| WORK TO COMPLETE |
Write out the part of the news report on the Memphis officers' trial below, starting at "Attorneys for the" and ending at "to their training.".

| SELECTED TEXT |
MEMPHIS — Defense lawyers for three former officers accused of fatally beating a Black man in this city last year argued that their clients acted properly in pursuing a fleeing motorist, while a prosecutor told jurors that video will show police had no reason to use force.
Former Memphis police officers Tadarrius Bean, Demetrius Haley and Justin Smith face federal charges including using excessive force, obstruction of justice, conspiracy to witness tamper and deliberate indifference to Nichols’s medical condition.
The 29-year-old FedEx employee was punched, kicked and struck with a baton repeatedly on Jan. 7, 2023, according to publicly released surveillance and body-camera footage. He died in the hospital three days later.
Attorneys for the three defendants told jurors the video evidence wouldn’t paint a full picture. Their opening statements described a city ridden with crime and patrolled by brave, overworked police officers eager to make Memphis a safer place.
Nichols fled from police, they said, and officers responded with appropriate force according to their training.
John Keith Perry Jr., an attorney for Bean, gave an account that seemed at odds with videos released after the incident, which sparked protests and reform efforts in Memphis.
Perry said Nichols was “hit a total of four times” and kicked three times, and drove into the oncoming lane of traffic and fled from officers for two miles before they caught up with him.
No such pursuit is reflected in video evidence provided in the city’s public records disclosures since the killing.
Perry added that testimony would show officers responded with force that was “probably 10 percent as forceful as MPD teaches you that you’re supposed to,” and that Nichols fought officers “like hell for four minutes.”
The officers, Perry said, were “called upon to do the most dangerous job in the most dangerous city in America. Period. And they were doing a hell of a job.”
Two officers involved in the beating have pleaded guilty to using excessive force and conspiracy to witness tamper. As part of the plea agreements, the Justice Department recommended Emmitt Martin III face a sentence not to exceed 40 years in prison and Desmond Mills Jr. to face no more than 15 years.

| DATA SHOWN |

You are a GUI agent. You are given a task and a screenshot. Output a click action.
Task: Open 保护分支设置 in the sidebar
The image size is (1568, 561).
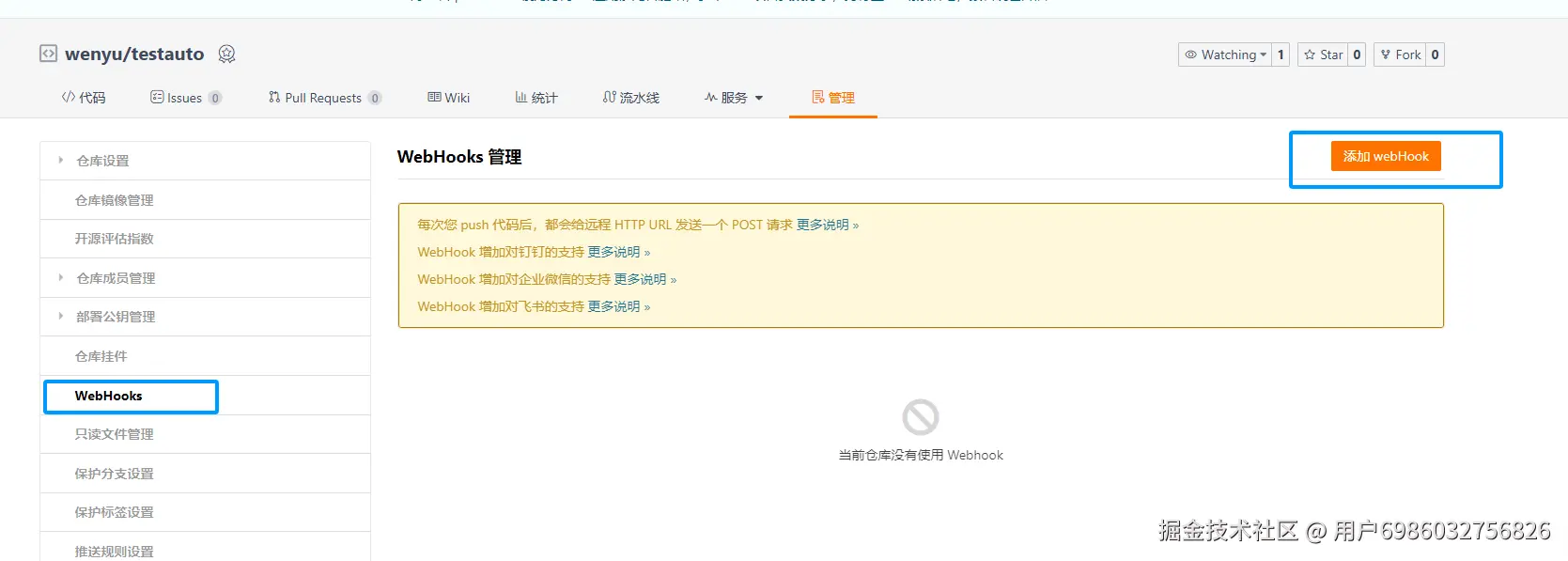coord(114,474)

| SOLUTION FOR THIS EXERCISE |
Attorneys for the three defendants told jurors the video evidence wouldn’t paint a full picture. Their opening statements described a city ridden with crime and patrolled by brave, overworked police officers eager to make Memphis a safer place.
Nichols fled from police, they said, and officers responded with appropriate force according to their training.